↓↓↓

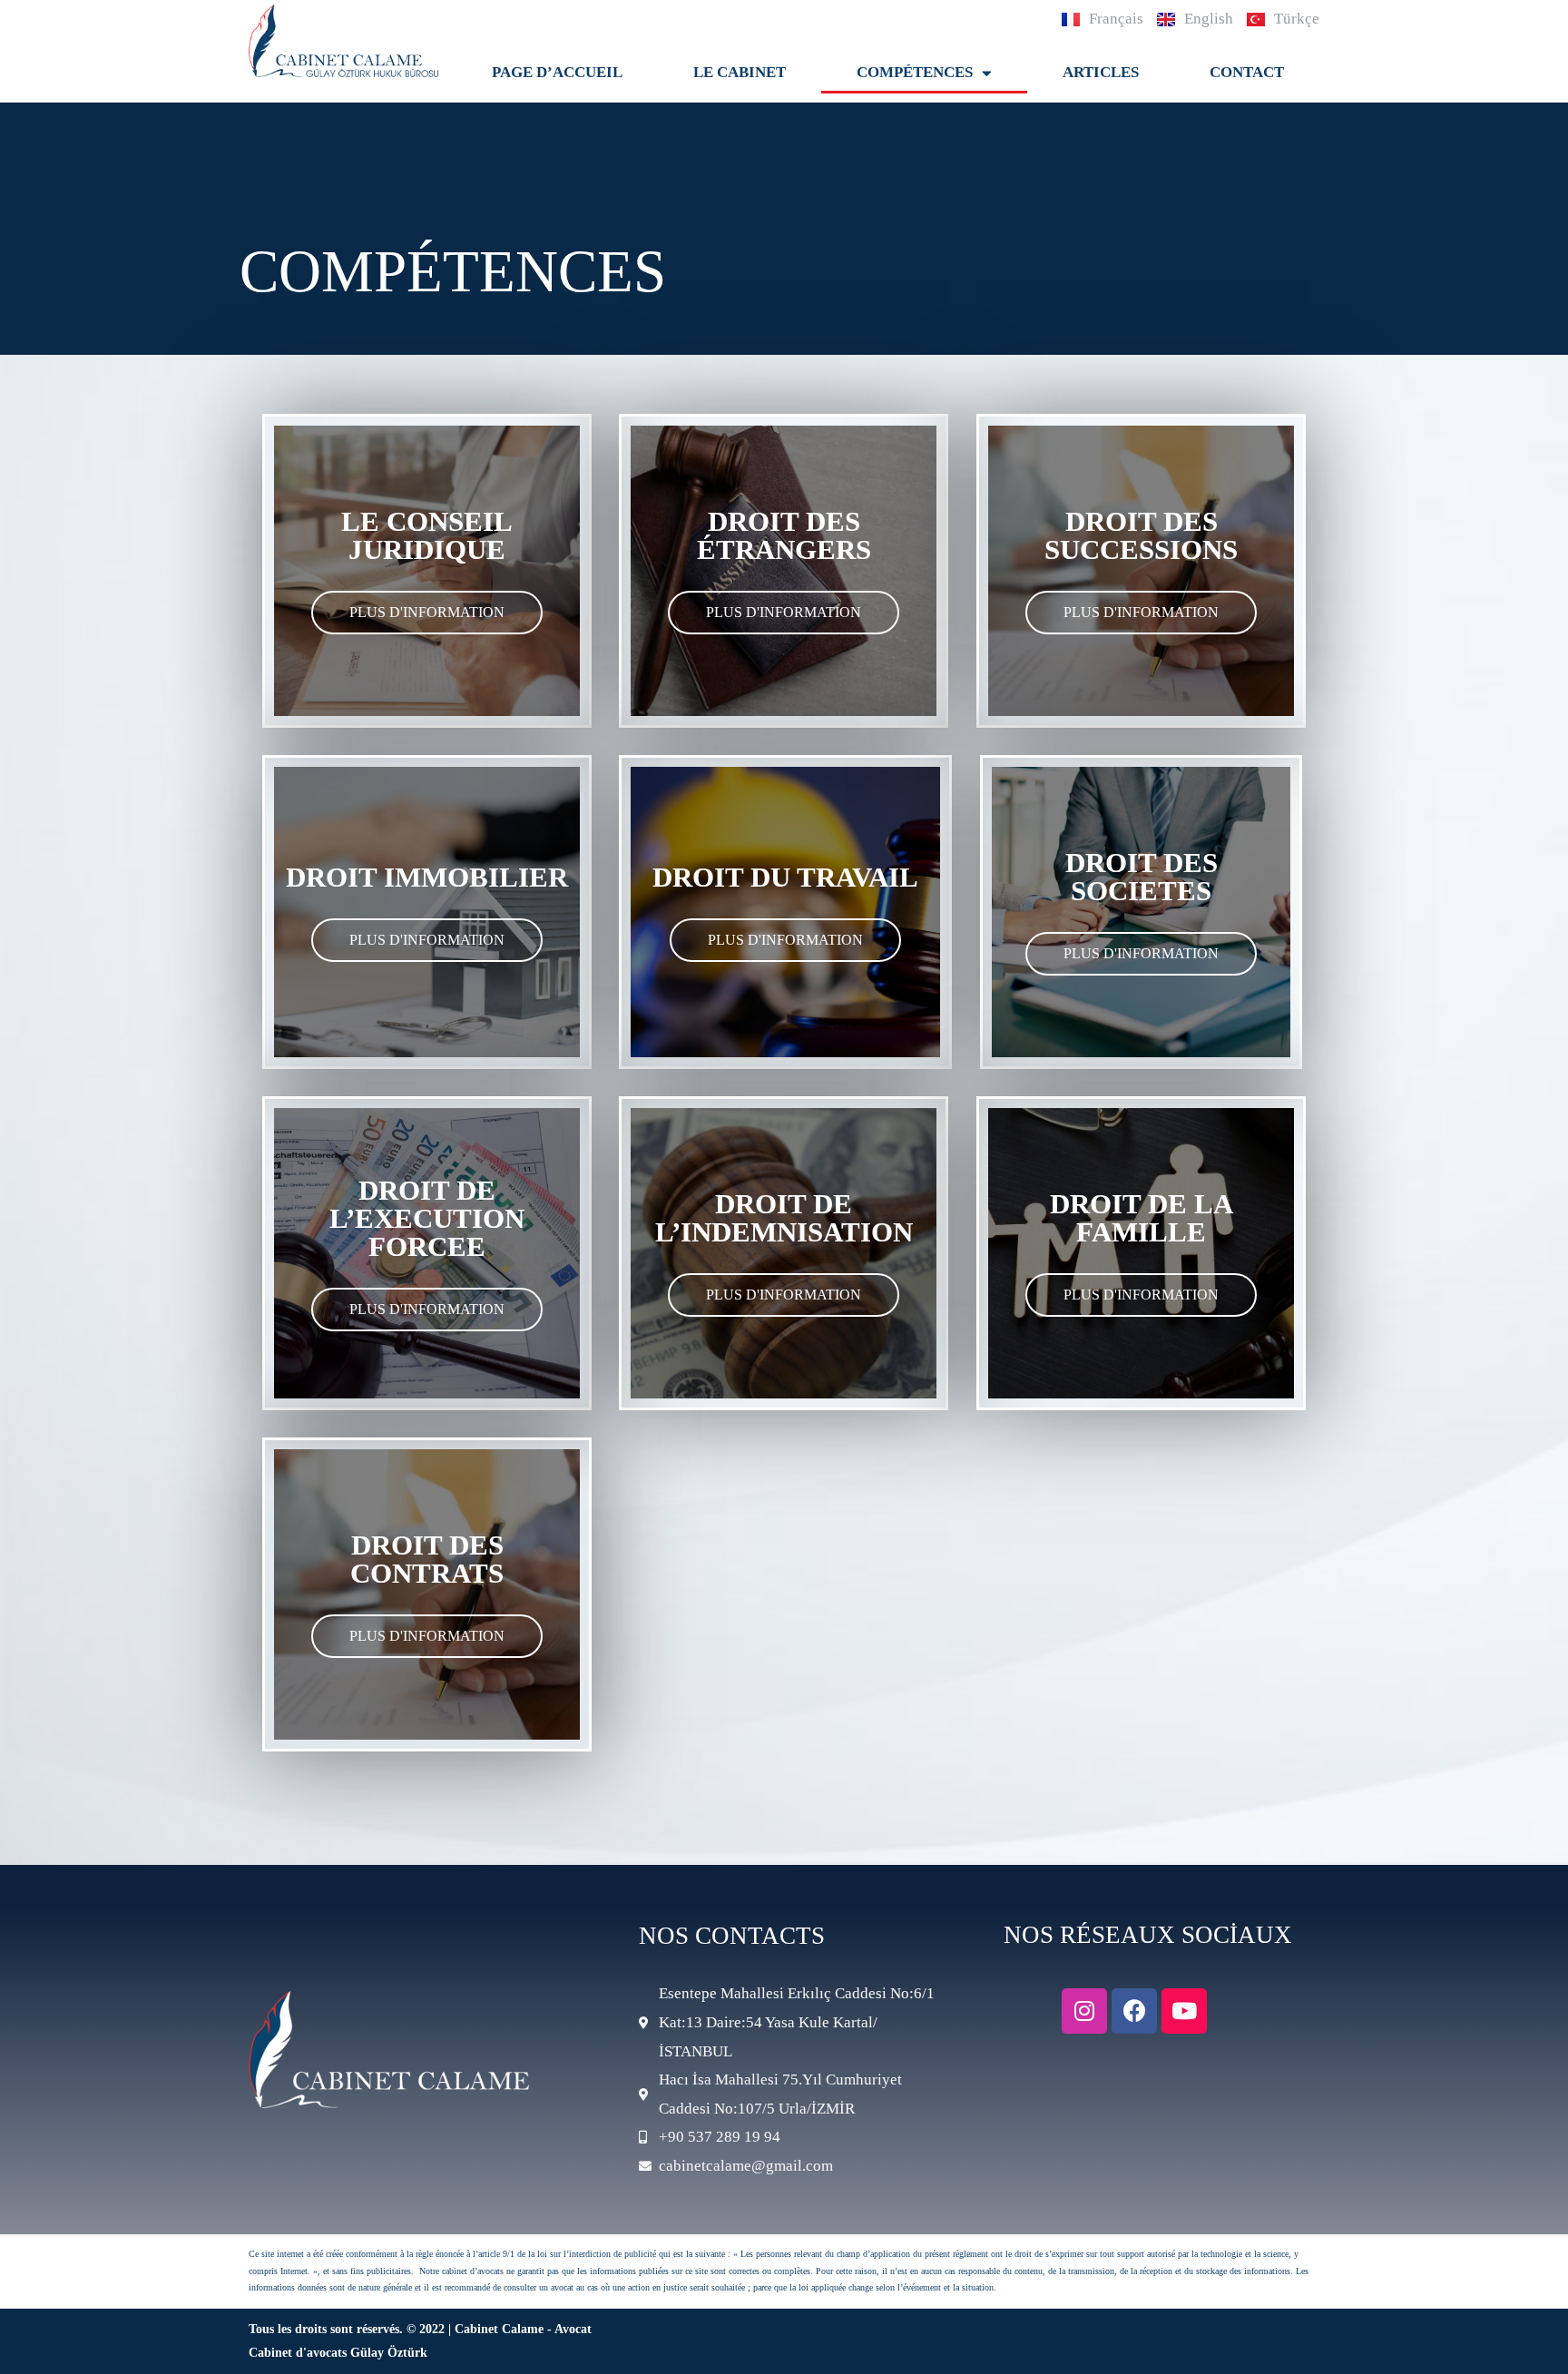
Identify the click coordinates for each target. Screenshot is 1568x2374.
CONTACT (1247, 72)
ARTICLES (1101, 72)
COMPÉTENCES (915, 72)
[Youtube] (1184, 2011)
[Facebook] (1134, 2011)
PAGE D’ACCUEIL (557, 72)
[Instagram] (1084, 2011)
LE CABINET (739, 72)
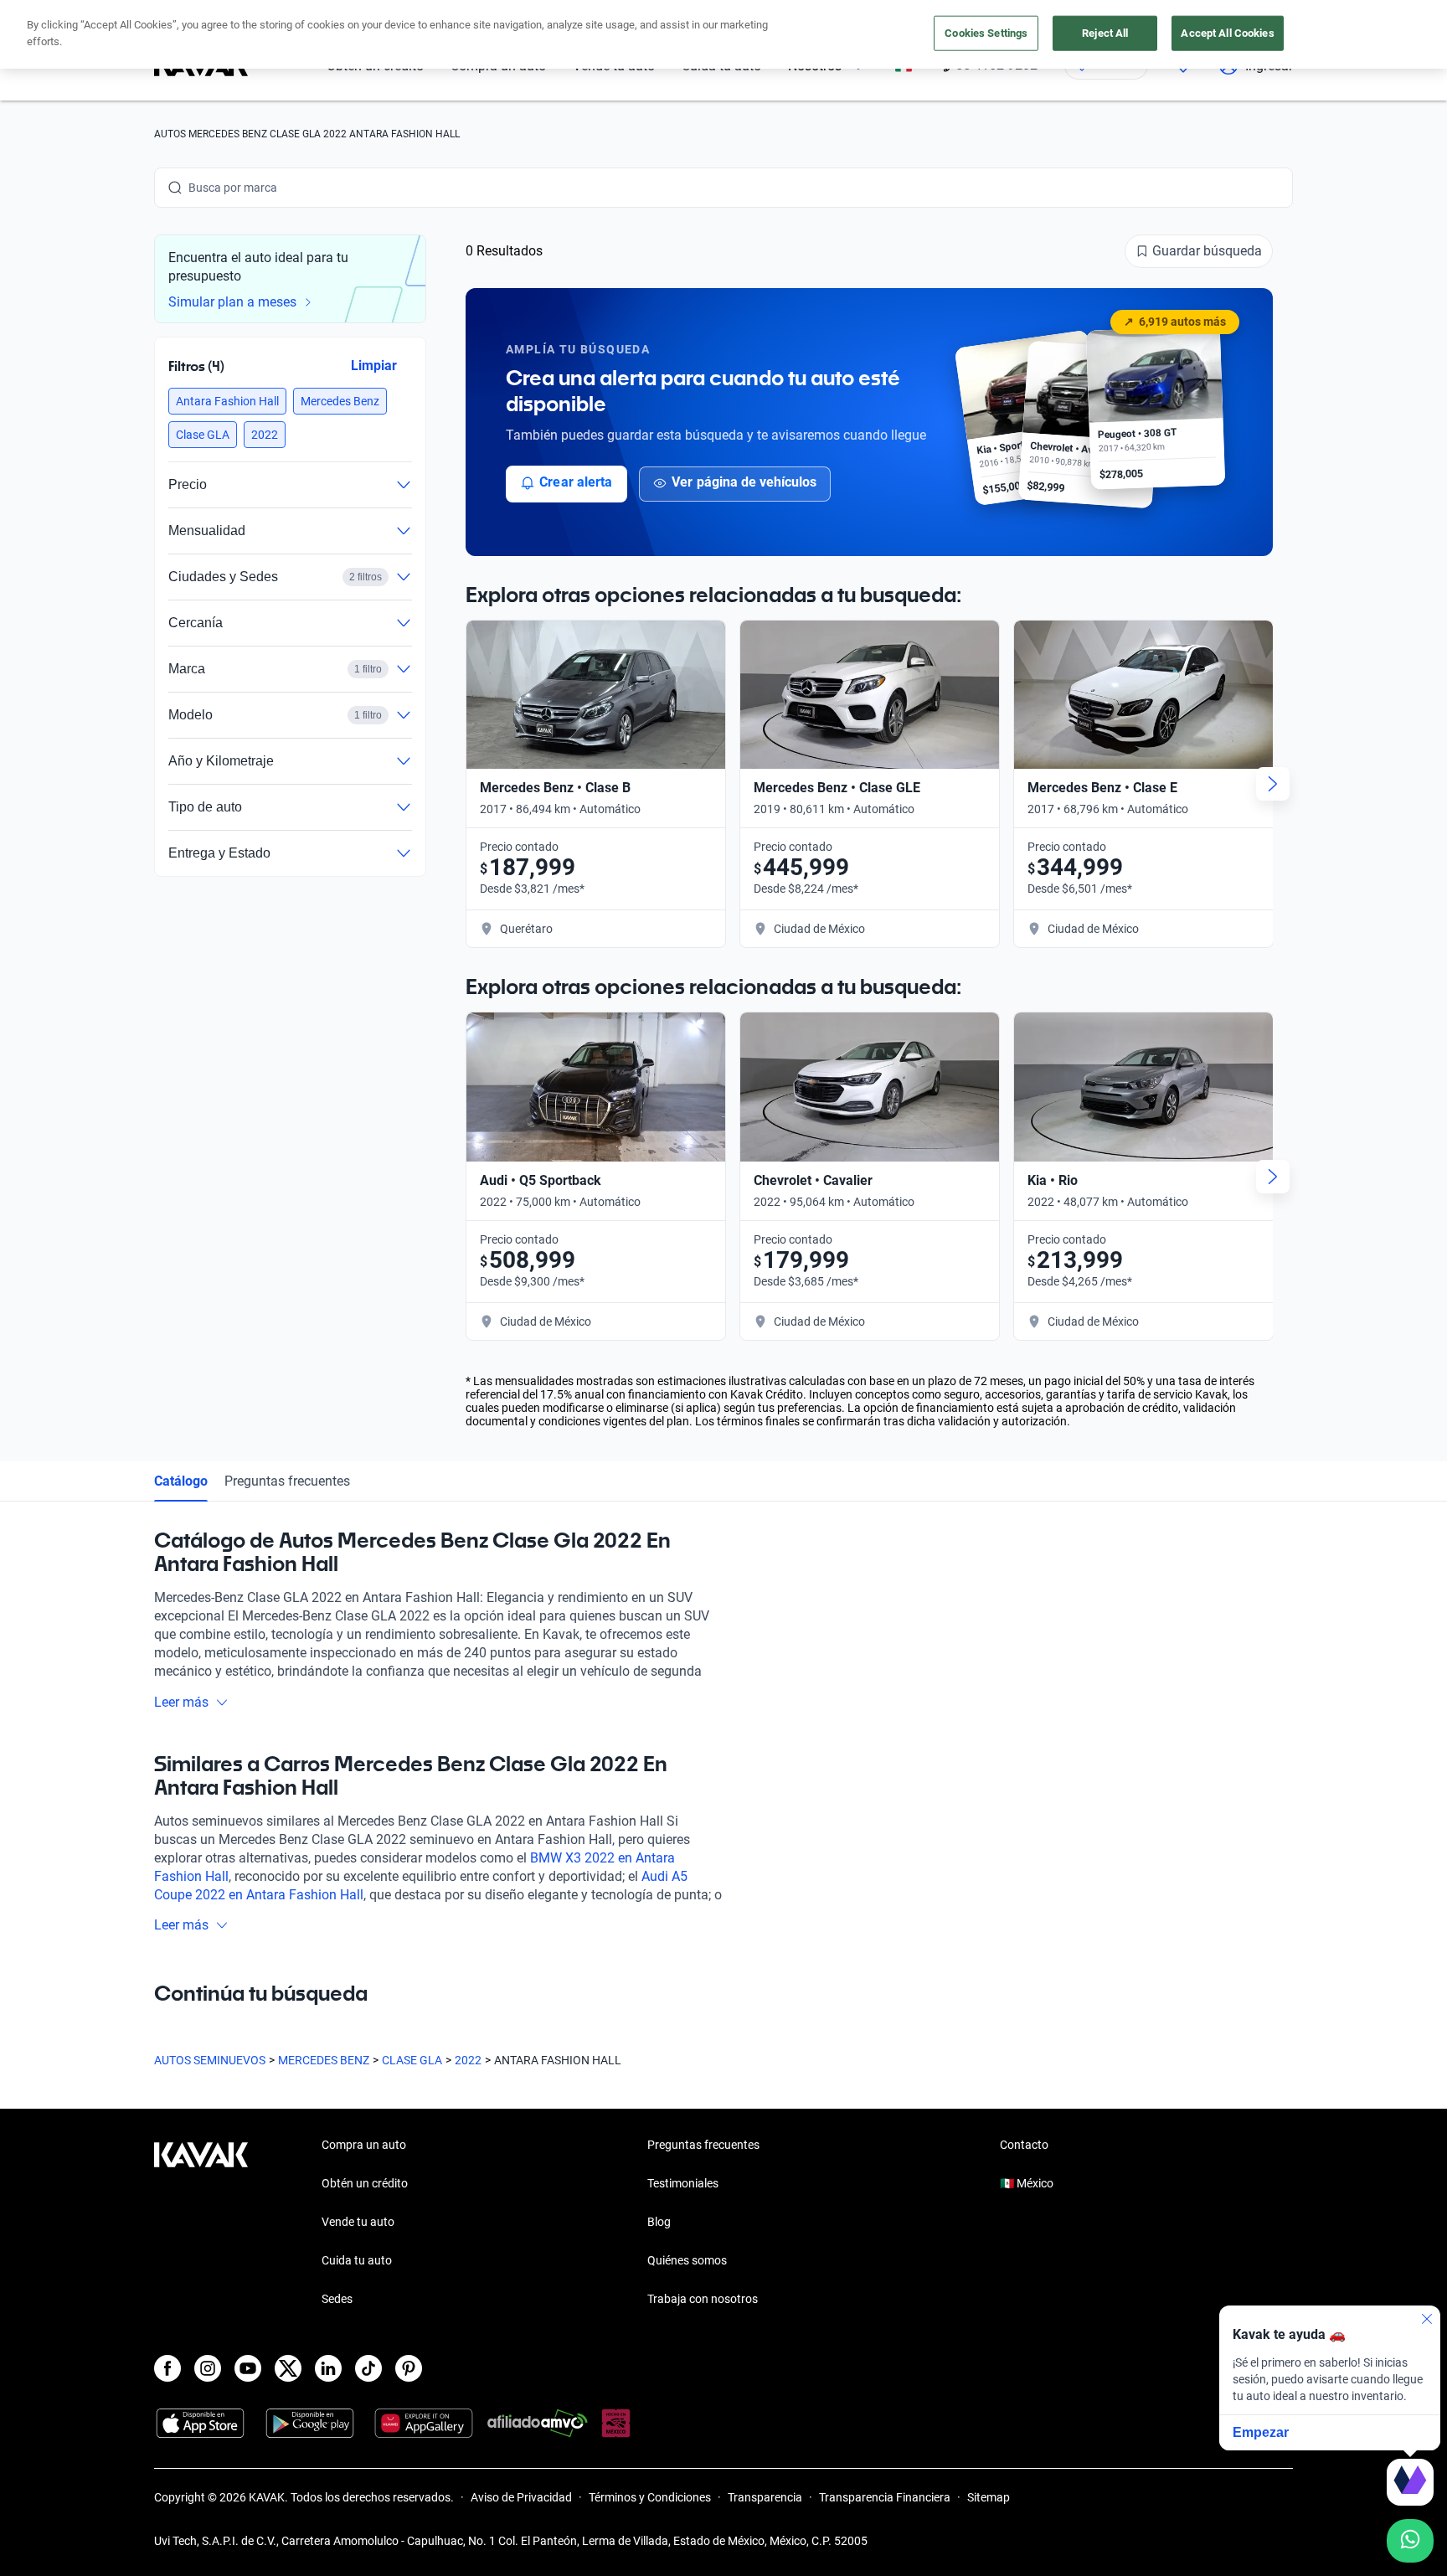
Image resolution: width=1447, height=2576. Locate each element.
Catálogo (181, 1481)
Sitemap (988, 2497)
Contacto (1024, 2144)
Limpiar (374, 366)
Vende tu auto (358, 2221)
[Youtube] (247, 2368)
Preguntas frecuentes (287, 1481)
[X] (288, 2368)
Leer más (181, 1702)
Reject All (1105, 33)
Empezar (1261, 2432)
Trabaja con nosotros (702, 2299)
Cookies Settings (986, 33)
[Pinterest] (408, 2368)
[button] (227, 401)
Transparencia (765, 2497)
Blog (659, 2221)
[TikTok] (368, 2368)
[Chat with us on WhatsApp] (1410, 2541)
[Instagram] (207, 2368)
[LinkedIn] (328, 2368)
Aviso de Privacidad (521, 2497)
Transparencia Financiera (884, 2497)
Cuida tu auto (357, 2260)
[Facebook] (167, 2368)
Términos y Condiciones (650, 2497)
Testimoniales (682, 2183)
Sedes (337, 2299)
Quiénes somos (687, 2260)
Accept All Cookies (1227, 33)
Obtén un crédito (365, 2183)
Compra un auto (364, 2144)
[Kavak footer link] (201, 2223)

↑↑↑

**Problem details**:
Wherever "each" occurs in the records above, copy the line it sits in.

**Your solution**:
Identify the click coordinates for each target. Screenshot is 1568x2374.
Image resolution: width=1447, height=2576. Locate each element.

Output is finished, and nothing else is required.